It occurs to me that the "initial dryness" doesn't go away after we've been disciples for a while, but re-occurs at every intersection in which we attempt to step out with Jesus into something new.

We are never safe because Jesus makes all things new.

Sunday, April 18, 2004

God in the Shadows

There is probably no more lonely a feeling than when we are disappointed with God. We think and expect something to be one way, and it turns out to be another. That kind of disappointment has visited and revisited our home a lot over the last few months. Death, reversals, rejection; they all have a way of questioning what we think life is and, more importantly, who we think God is.

Is God concerned about us--personally, intimately? Is God acting and active on our behalf? Or are we created vessels seeking to strain out the best of the numbered breaths we have been given? What is God up to, anyway? And why doesn't He allow His faithful to peek behind the curtain to bear witness to all His plans?

Honestly, there are times when I fear that we are on our own, that life is random and God has gone on vacation. There are times that seem as though the vast emptiness I feel in the pit of my stomach--when disappointment comes--must be indicative of the void space of a creatorless creation. What explanation can be given about a God that asks us to speak to Him in prayer, but seems slow to respond?
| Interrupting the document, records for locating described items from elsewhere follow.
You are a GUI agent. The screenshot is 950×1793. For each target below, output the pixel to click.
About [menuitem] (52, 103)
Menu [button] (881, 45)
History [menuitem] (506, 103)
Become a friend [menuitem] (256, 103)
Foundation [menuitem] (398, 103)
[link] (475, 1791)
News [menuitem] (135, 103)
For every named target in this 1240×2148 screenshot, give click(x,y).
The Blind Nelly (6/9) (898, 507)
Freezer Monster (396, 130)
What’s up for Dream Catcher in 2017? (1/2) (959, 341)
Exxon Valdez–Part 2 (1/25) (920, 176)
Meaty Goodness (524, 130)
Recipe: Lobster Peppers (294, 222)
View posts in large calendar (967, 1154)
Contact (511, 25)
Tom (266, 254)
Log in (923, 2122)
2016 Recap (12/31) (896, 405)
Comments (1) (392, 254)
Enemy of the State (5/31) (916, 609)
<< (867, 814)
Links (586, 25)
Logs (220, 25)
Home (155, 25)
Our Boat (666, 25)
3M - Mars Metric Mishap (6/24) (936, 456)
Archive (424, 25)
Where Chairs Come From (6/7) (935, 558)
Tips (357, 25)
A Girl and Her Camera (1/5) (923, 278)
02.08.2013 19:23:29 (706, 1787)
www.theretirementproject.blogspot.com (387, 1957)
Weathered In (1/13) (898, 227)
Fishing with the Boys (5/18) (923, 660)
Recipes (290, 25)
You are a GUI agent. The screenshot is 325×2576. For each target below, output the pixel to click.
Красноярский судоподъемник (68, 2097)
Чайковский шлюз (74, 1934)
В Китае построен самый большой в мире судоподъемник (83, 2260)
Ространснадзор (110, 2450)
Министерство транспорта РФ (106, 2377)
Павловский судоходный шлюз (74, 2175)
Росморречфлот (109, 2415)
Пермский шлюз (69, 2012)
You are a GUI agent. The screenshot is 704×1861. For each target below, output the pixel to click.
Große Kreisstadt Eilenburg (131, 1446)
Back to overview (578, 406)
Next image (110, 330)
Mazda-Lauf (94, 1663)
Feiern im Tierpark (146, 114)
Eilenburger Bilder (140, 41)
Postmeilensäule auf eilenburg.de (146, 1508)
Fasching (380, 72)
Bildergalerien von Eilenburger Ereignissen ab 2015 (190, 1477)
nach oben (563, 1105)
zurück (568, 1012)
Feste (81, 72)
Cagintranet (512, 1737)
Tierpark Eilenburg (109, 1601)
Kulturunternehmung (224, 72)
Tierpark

How can we explain a God that commands faithfulness and trust, but so frequently works in arenas we cannot see?

A God that works in the shadows, should not expect to be trusted, should He? The prostitute, the mugger, the cat-burglar and rapist all hide in the shadows for good reason; the evil they perpetrate is benefited by the darkness. Why would a good God not illuminate His handiwork in order to guide those who would willingly follow? If there is a plan for our lives, wouldn't it work better if we could help work the plan?

All I can figure is that the plan must not need our help, that God doesn't need an assist. Perhaps trust and faithfulness are the only designs we can bring to the plan. Or better yet, the plan exists to produce in us faithfulness and trust and the particulars are incidental. It must be that God's plan is only to bring us to faithfulness and trust and the distinctives of our lives are like roads in ancient Rome; bumpy, dangerous and crooked, but all leading to center of the great kingdom?